## Online Scheduling in Fault-prone Systems: Performance Optimization and Energy Efficiency

##### Autor(es)

Zavou, Elli##### Supervisor(es)/Director(es)

Fernández Anta, Antonio##### Fecha

2016-09-30##### Resumen

Everyone is familiar with the problem of online scheduling (even if they are not aware of it), from the way we prioritize our everyday decisions to the way a delivery service must decide on the route to follow in order to cover the ongoing requests. In computer science, this is a problem of even greater importance. This thesis considers two main families of online scheduling problems in computer science, and aims to provide an extended clear framework for their analysis, presenting at the same time some common characteristics that connect these problems.
The first and main family of online scheduling problems considered, is task scheduling in fault-prone computing systems. As the number of clients and the possibilities offered by the rapid development of computing systems, grow with time, the increase of demands of computationally-intensive tasks is inevitable. Uniprocessors are no longer capable of coping with the escalation of these demands, which among others, has led to the development of multicore-based parallel machines, Internet-based computing platforms and co-operational distributed systems. Nonetheless, the challenges of these systems, even of the simplest ones, are numerous: They have to deal with continuous dynamic requests from the clients, which are probably not of the same nature (require different amount of computational resources). The processing elements (i.e., machines) may suffer from unpredictable failures, either malicious or due to overload. Furthermore, depending on the size of these systems and the exact processing units, their power consumption may be of significant amount; even equal to the electricity needed for a small town. Hence, limiting their power consumption is another challenge.
To analyze such a system one must consider the online nature of the problem; the dynamic task arrivals (client requests) of different sizes (computational demands), and the unpredictable machine crashes and restarts (failures).
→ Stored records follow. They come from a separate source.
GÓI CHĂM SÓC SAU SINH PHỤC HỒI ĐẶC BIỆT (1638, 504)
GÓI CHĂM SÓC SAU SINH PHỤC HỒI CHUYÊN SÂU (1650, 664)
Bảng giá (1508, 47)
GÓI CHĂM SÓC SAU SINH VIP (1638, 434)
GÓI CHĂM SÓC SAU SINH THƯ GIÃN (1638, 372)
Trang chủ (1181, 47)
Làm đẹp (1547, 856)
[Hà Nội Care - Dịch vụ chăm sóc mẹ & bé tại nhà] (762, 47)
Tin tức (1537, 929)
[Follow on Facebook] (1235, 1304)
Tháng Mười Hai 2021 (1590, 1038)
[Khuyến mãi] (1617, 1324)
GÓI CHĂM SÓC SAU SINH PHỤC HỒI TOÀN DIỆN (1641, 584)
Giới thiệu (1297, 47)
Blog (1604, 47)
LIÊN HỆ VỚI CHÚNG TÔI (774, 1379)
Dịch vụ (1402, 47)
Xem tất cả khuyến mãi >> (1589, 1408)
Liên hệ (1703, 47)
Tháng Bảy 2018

It is important to give guarantees for the performance of the algorithms used in these systems, thus the thesis conducts worst-case competitive analysis and covers a significant level of the three dimensions of the problem. More precisely, it studies the effects of the number of machines, the number of different task sizes and the speed of the machines – which as will be explained through the thesis, affects the power consumption of the system – on the efficiency of online scheduling algorithms. As performance measures, this thesis uses the completed load, the pending load and the latency competitiveness of the algorithms. In some cases, it considers the long-term competitiveness versions of these measures as well.
One of the most important results shown, is that resource augmentation in the form of increasing the machine speedup, is necessary in order to achieve some competitiveness, or to reach optimal competitiveness. The sufficient amount of speedup is found, and online algorithms that achieve the desired competitiveness are proposed and analyzed. Apart from the algorithms designed, some of the most widely used algorithms in scheduling are also analyzed in the model considered for the first time; namely, Longest In System (LIS), Shortest In System (SIS), Largest Processing Time (LPT), and
Smallest Processing Time (SPT). Nonetheless, deciding on the best algorithm between them, is not easy. Each algorithm behaves better with respect to a different evaluation metric and under different model parameters.
The second family of problems considered, is packet scheduling over an unreliable wireless communication link. As claimed, these problems have a strong connection to the task scheduling problem, especially when considering one machine and no speedup, hence some of the results can be shared. A setting with a single pair of nodes is considered, connected through an unreliable wireless channel. The sending station transmits packets to a receiving station over the channel, which can be jammed and hence corrupt the packet being transmitted. First, worst-case scenarios are assumed for the channel jams, modeled by a malicious adversarial entity. The packet arrivals however, follow a stochastic distribution and competitive analysis of scheduling algorithms is pursued giving matching bounds for the most pessimistic scenarios of channel jams. The aim of the algorithms is to find the schedule (or order or transmission of the arriving packets) in order to maximize the asymptotic throughout, which corresponds to the long-term competitive ratio of total length of successfully transmitted packets.
Then, a slightly different problem is considered, assuming infinite amount of data to be transmitted over the same unreliable communication link. This time however, an adversarial entity with constrained power is assumed for the channel jams. The constrained power is modeled by an Adversarial Queueing Theory (AQT) approach, defined with two main parameters; p, the error availability rate, and o, the maximum batch of errors available to the adversary at any time. This is the first time AQT is used to model channel jams; it has been mostly used to model the packet arrivals in networking problems. In this problem, the scheduling algorithms must decide on the length of the packets to be transmitted, with the objective of maximizing the goodput rate; the rate of successfully transmitted load. It is seen, that even for the simplest settings, the analysis and results are not trivial.